▶ _Exercise_
For each record that follows, write out an identical copy.

▶ _Material to process_
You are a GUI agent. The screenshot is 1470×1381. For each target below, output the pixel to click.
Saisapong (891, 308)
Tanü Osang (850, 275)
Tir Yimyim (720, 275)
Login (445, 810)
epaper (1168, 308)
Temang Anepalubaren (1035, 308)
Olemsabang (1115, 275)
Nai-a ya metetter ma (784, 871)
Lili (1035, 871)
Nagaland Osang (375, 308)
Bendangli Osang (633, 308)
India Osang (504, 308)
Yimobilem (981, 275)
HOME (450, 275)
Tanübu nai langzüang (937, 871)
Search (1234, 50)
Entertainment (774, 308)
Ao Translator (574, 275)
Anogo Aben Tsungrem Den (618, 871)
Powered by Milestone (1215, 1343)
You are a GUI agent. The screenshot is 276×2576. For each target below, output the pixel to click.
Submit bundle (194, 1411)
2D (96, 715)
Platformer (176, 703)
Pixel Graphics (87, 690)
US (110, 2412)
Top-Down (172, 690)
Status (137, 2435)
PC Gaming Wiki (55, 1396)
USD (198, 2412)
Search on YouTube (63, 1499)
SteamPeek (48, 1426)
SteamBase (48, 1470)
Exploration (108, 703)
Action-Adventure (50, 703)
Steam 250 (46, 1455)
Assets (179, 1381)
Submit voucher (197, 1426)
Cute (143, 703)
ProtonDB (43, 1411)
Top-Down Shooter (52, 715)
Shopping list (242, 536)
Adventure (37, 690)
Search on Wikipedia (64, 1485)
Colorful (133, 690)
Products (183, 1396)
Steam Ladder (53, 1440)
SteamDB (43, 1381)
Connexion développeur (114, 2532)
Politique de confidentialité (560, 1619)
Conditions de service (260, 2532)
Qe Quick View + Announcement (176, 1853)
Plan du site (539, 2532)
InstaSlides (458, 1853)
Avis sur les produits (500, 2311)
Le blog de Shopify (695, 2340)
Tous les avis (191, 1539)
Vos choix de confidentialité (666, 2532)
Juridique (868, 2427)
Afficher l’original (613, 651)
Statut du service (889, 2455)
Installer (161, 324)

▶ _Completed exercise_
You are a GUI agent. The screenshot is 1470×1381. For each target below, output the pixel to click.
Saisapong (891, 308)
Tanü Osang (850, 275)
Tir Yimyim (720, 275)
Login (445, 810)
epaper (1168, 308)
Temang Anepalubaren (1035, 308)
Olemsabang (1115, 275)
Nai-a ya metetter ma (784, 871)
Lili (1035, 871)
Nagaland Osang (375, 308)
Bendangli Osang (633, 308)
India Osang (504, 308)
Yimobilem (981, 275)
HOME (450, 275)
Tanübu nai langzüang (937, 871)
Search (1234, 50)
Entertainment (774, 308)
Ao Translator (574, 275)
Anogo Aben Tsungrem Den (618, 871)
Powered by Milestone (1215, 1343)
You are a GUI agent. The screenshot is 276×2576. For each target below, output the pixel to click.
Submit bundle (194, 1411)
2D (96, 715)
Platformer (176, 703)
Pixel Graphics (87, 690)
US (110, 2412)
Top-Down (172, 690)
Status (137, 2435)
PC Gaming Wiki (55, 1396)
USD (198, 2412)
Search on YouTube (63, 1499)
SteamPeek (48, 1426)
SteamBase (48, 1470)
Exploration (108, 703)
Action-Adventure (50, 703)
Steam 250 (46, 1455)
Assets (179, 1381)
Submit voucher (197, 1426)
Cute (143, 703)
ProtonDB (43, 1411)
Top-Down Shooter (52, 715)
Shopping list (242, 536)
Adventure (37, 690)
Search on Wikipedia (64, 1485)
Colorful (133, 690)
Products (183, 1396)
Steam Ladder (53, 1440)
SteamDB (43, 1381)
Connexion développeur (114, 2532)
Politique de confidentialité (560, 1619)
Conditions de service (260, 2532)
Qe Quick View + Announcement (176, 1853)
Plan du site (539, 2532)
InstaSlides (458, 1853)
Avis sur les produits (500, 2311)
Le blog de Shopify (695, 2340)
Tous les avis (191, 1539)
Vos choix de confidentialité (666, 2532)
Juridique (868, 2427)
Afficher l’original (613, 651)
Statut du service (889, 2455)
Installer (161, 324)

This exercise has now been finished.